C. H. SPURGEON (1834-1892): Yet this is not a general truth to be trampled upon by swine, it is a pearl for a child’s neck. Gracious souls, by faith resting upon the finished work of the Lord Jesus, keep the covenant of the Lord, and, being sanctified by the Holy Spirit, they walk “in His testimonies;” these will find all things co-working for their good, but to the sinner there is no such promise. Keepers of the covenant shall be kept by the covenant; those who follow the Lord’s commands shall find the Lord’s mercy following them.
A. W. PINK (1886-1952): Some of God’s promises are general rather than specific; some are conditional, others unconditional; some are fulfilled in this life, others in the world to come. Are you fearful of the future? Afraid that when strength fails and old age comes you may be left without the necessities of life? Then let us remind you that there is no need whatever for such fears. “Seek ye first the kingdom of God, and His righteousness; and all these things”—temporal necessities—“shall be added unto you,” Matthew 6:33. “O fear the Lord, ye His saints: for there is no want to them that fear Him,” Psalm 34:9. “No good thing will He withhold from them that walk uprightly,” Psalm 84:11. But let it be noted that these promises are conditional on obeying the preceding exhortations—your business is to give God the first place in your life, to fear, obey and honour Him in all things, and in return He guarantees your bread and water shall be sure.
C. H. SPURGEON: God will keep His promise to you; only see you to it that the way in which He conditions His engagement is carefully observed by you. Only when we fulfill the requirements of a conditional promise can we expect that promise to be fulfilled to us.
WILLIAM JAY: Secondly, in reference to the journey of the Israelites, let us consider this command in reference to ourselves, for if we are Christians, we are on our way from Egypt to Canaan, “seeking a better country, even a heavenly;” and it becomes us to be always advancing in “the way everlasting.” Christians are therefore enjoined to “go forward.” It is an awful thing when, instead of this, any go backward. The Ephesians went backward, and so were called to “repent” and do their “first works,” and to exemplify their “first love,” or lose the privileges with which they were indulged. In Bunyan’s Pilgrim Progress, Christian went back in order to find and fetch the roll which had dropped from his bosom while he slept in the arbour. It is also a sad thing for Christians, instead of going forward to be only stationary.
A. W. PINK: There is no remaining stationary in the Christian life: he who does not progress, retrogrades. He who does not diligently heed the Divine precepts, soon loses the good of the Divine promises.

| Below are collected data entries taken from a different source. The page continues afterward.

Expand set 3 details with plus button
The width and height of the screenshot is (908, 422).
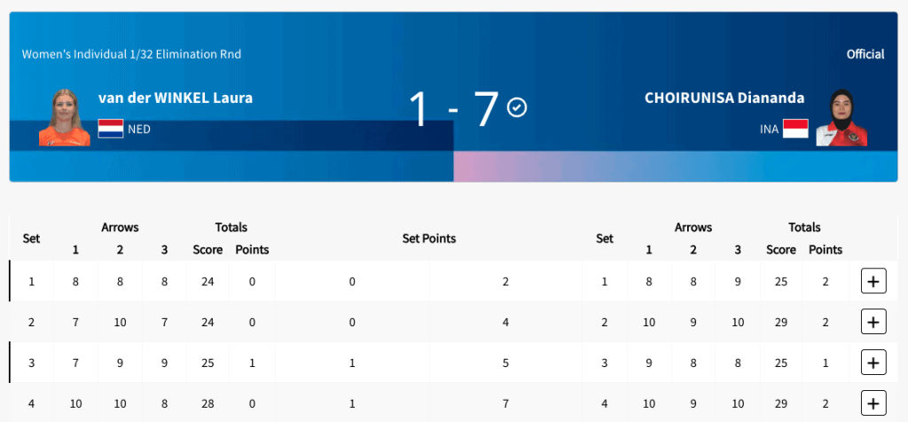coord(873,363)
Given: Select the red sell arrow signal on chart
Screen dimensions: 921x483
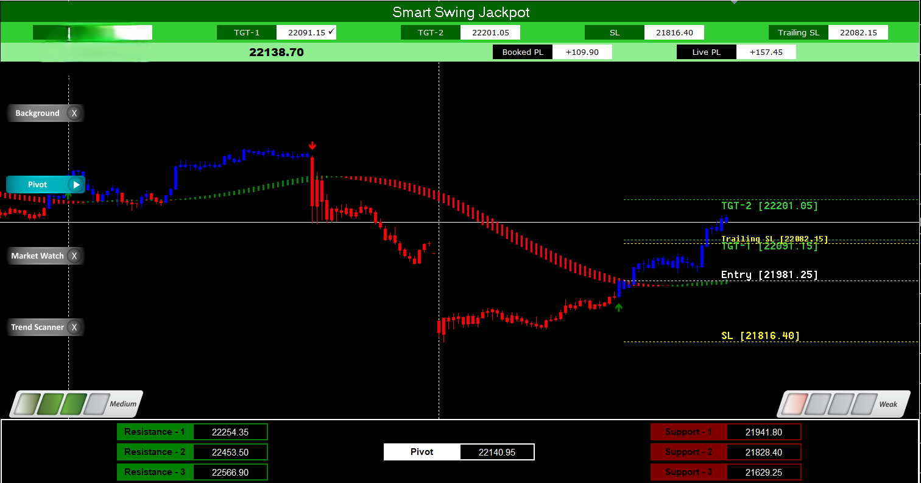Looking at the screenshot, I should pyautogui.click(x=312, y=145).
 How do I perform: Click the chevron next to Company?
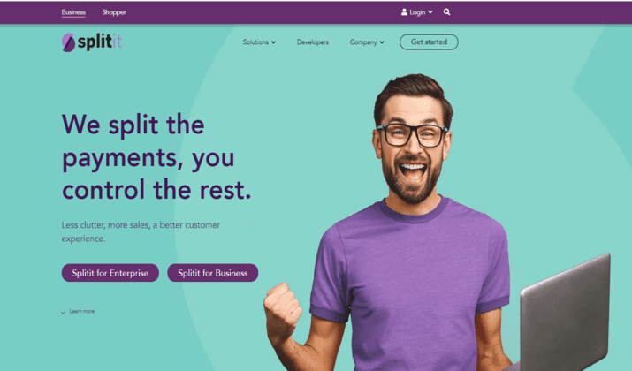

WILLIAM JAY: Let us then go forward, fighting the good fight of faith. Let us take the following admonitions for our march: First, go forward with humbleness of mind; let us not go strutting into the new year as if we had been acting wisely, worthily, or meritoriously throughout the past year, but with penitent reflections upon the sins of our weekday, and our Sabbath-day sins, so that we may gratefully acknowledge that “it is of the Lord’s mercies that we are not consumed, because his compassions fail not,” Lamentations 3:22. Therefore, with gratitude in remembrance of His mercies, they have been “new every morning,” Lamentations 3:23. What preserving, supplying, supporting, and satisfying mercies have we daily received! Go forward under a sense of present aid; in opposition to our complaining and murmuring—with a firm confidence as to what may befall us in the future. His promises more than meet all our circumstances, and provide for all contingencies of futurity, for we know Who hath said, “I will never leave thee nor forsake thee,” and that “as our day so shall our strength be.”